まあいい。もう辞めると決めたのだから、次の戦略を考えることにした。
高橋さんと相談して戦略を立てた。まずは、内定をもらっていたB社及びタイミングが合わずに保留となっていたもう一社 (C社とする) にだめでもともと、再度当ってみることにした。高橋さんも、あまり気が進まない感じではあったが、とにかく壁に激突してみましょう、と言ってくれた。本当に図々しい話だが、勇気もいる。条件交渉的にも不利であろう。しかし、短期に転職するためにはこの手しかなかった。これから新しく企業を探してもそんな簡単に面接させてくれるはずがない。だから、ここはひとつ面の皮を厚くして立ち向かうしかなかった。私だけでなく、高橋さんにも面の皮を普段より3枚くらい厚くして頂いた。

まずはタイミングの合わなかったC社。これは某日系総合商社である。もともと、経験とニーズが合っていたし、前回面接の際も好印象ではあったし、高橋さんがC社に訪問した際にも話は聞いてくれた。
「う〜ん、ではとりあえず、なぜ現在の会社を辞める決心に至ったのか、簡単に報告書を書いてもらえませんか。その上で検討します」
予想できる回答だった。でも完全にノーではない。早速、報告書を書いて提出した。
そしてB社 (外資系)。B社はC社と違って既に内定をもらっていたので、ちょっと状況が違う。一度内定をもらっているという点でC社より有利な面もあるが、逆に今更なんと言って面接して欲しいとお願いするのか、不利な面もある。でも、そこは高橋さん、流石に百戦錬磨。あの手この手の説明で、どうにか面接するところまで漕ぎ着けてくれた。すごい。

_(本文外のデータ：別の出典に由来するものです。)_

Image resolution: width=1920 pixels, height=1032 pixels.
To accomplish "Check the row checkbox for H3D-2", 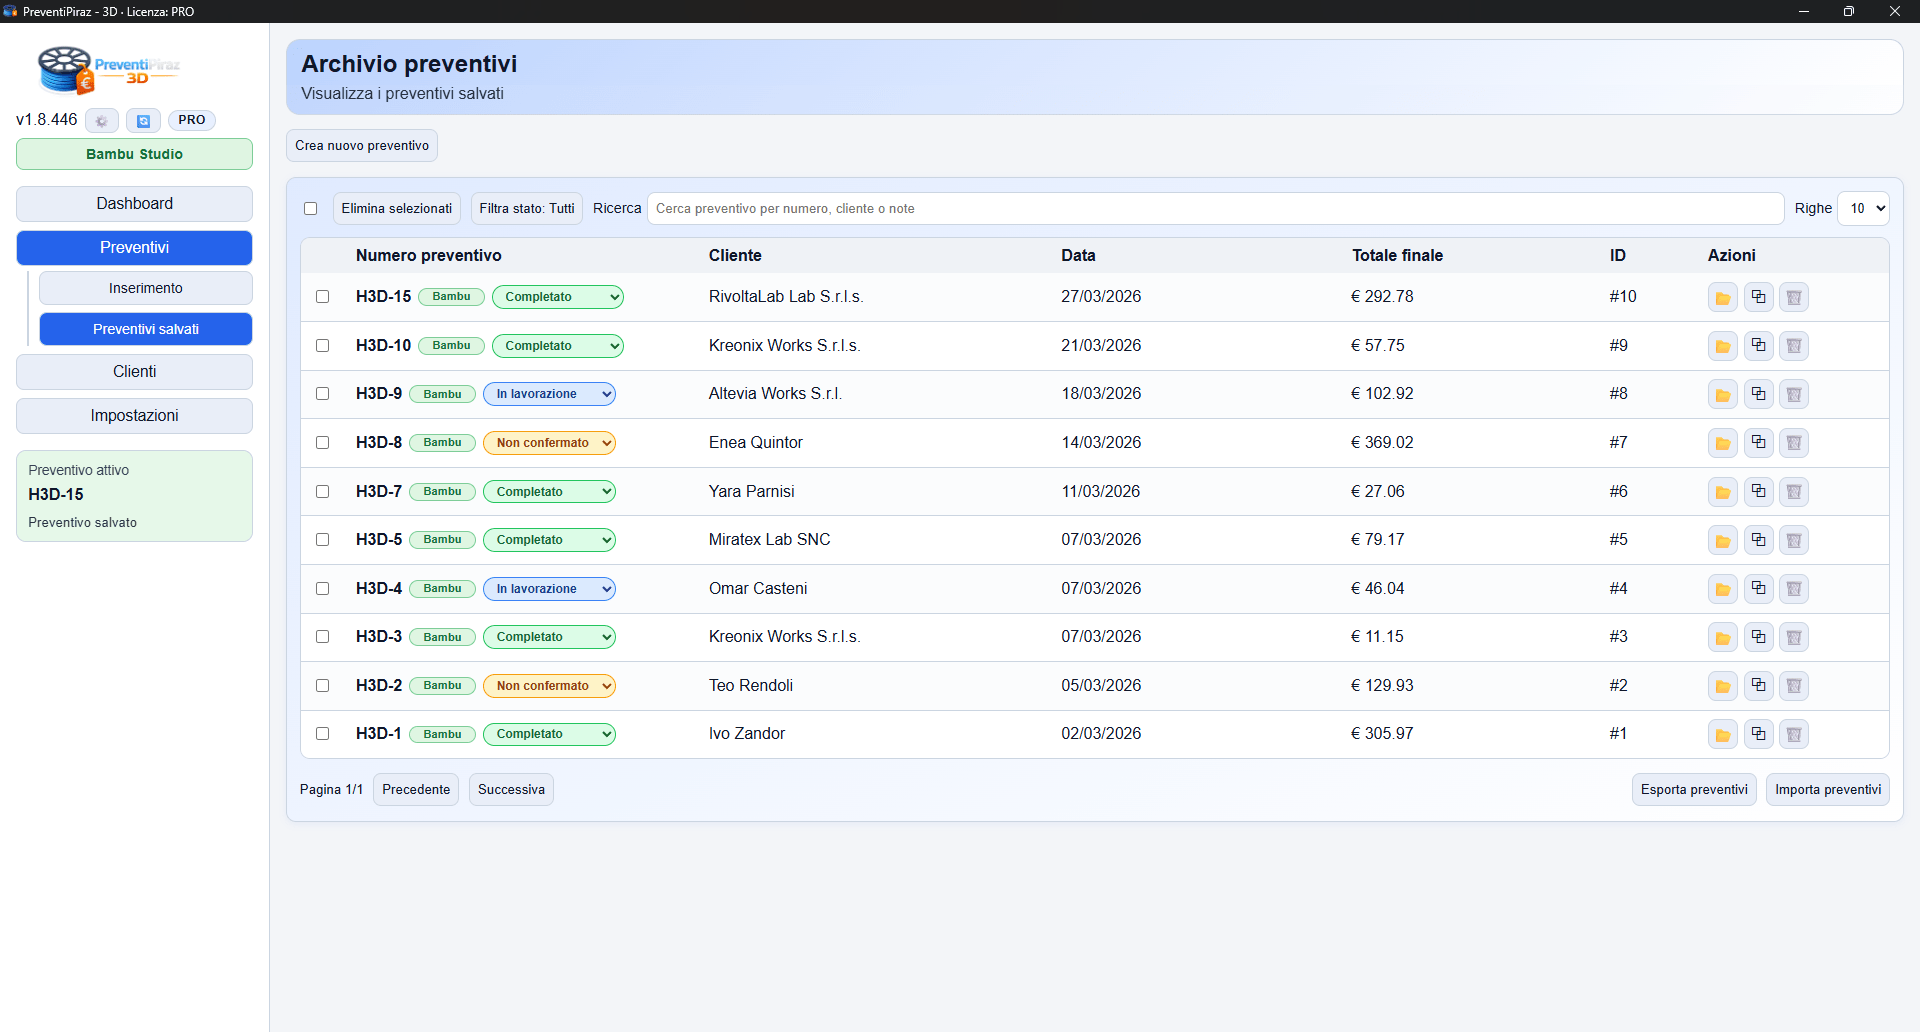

C社は社内で検討結果、やはりこの様に短期で辞めた人物を雇用するのは無理との返答だった。能力的な問題とか素養の問題とかではなく、企業のポリシーとして出来ないという回答だった。まあ、当然の結果である。そう言われるのが日本では普通、常識の範囲内。極めてまともな会社であると思った。そしてC社とは縁が無かったと思った。

そしてB社。前回面接にて会った社長及び取締役と改めて面接して頂けることになった。
「いや。。。。。さすがにどんな顔をすれば良いのやら。もう開き直るしかないな、こりゃ」
商社マン時代に鍛えた土壇場での開き直り。こういう時には本当に役に立つ。面接ではとにかく堂々と謝罪した。前回はどうもすみませんでした、と。でも、やっぱり色々と考え直して御社に是非入りたい、と。もう、とにかく必死で弁明した。開き直って。面接が始まって30分後ぐらいに、相手側も前向きに話を進めましょうと言ってくれた。
「奇跡だな、こりゃ。。。」
そう思った。そう、これが縁と言うものか。正直言って自分が相手の立場ならネガティブな見方をしてもおかしくはない。これには色々な要因があるのだろう。まず、既に内定をもらっていたこと、また外資系の会社であること、私の頑張り。。。。。でも、やっぱり一番の勝因は高橋さんのお力、そしてその高橋さんを100%信頼した私とのチームワークであろう。私はB社に転職することを決めた。

「杉山さん、良かったですね。でも、前にも言ったとおり外資系の会社は、日本の会社と違って恐らくまた転職することになります。その時は言って下さい。私が責任を持って杉山さんの面倒を見ます。」

(やれやれ、やっと決まったか。後始末が大変だな)という高橋さんの声が聞こえてきたような気がしたが、でも本気で最後まで面倒を見てくれると言ってくれた。エージェントとの出会いも縁だと思う。高橋さんと会わなければ自分は全く軌道修正が出来ないまま、未だに転職活動していたかもしれない。しかし、転職をしたからと言って必ずしも満足するとも限らない。どんなに考えて選んでも、どうしてもズレが出てくることもある。私のケースは極端だとは思うが、そういうことは誰にでもあると思う。
転職で大事なことは、まずは自分で考えることだ。転職をするのは自分だ。最後は自分が選ぶしかない。エージェントは飽くまでその手助けをしてくれる存在だ。しかし、その「手助け」にも色々あるということを私の体験記から少しでもイメージして頂ければいいなと思う。

私は今後も (株)エリートネットワークの転職カウンセラーの高橋さんに転職の手助けをお願いしたい。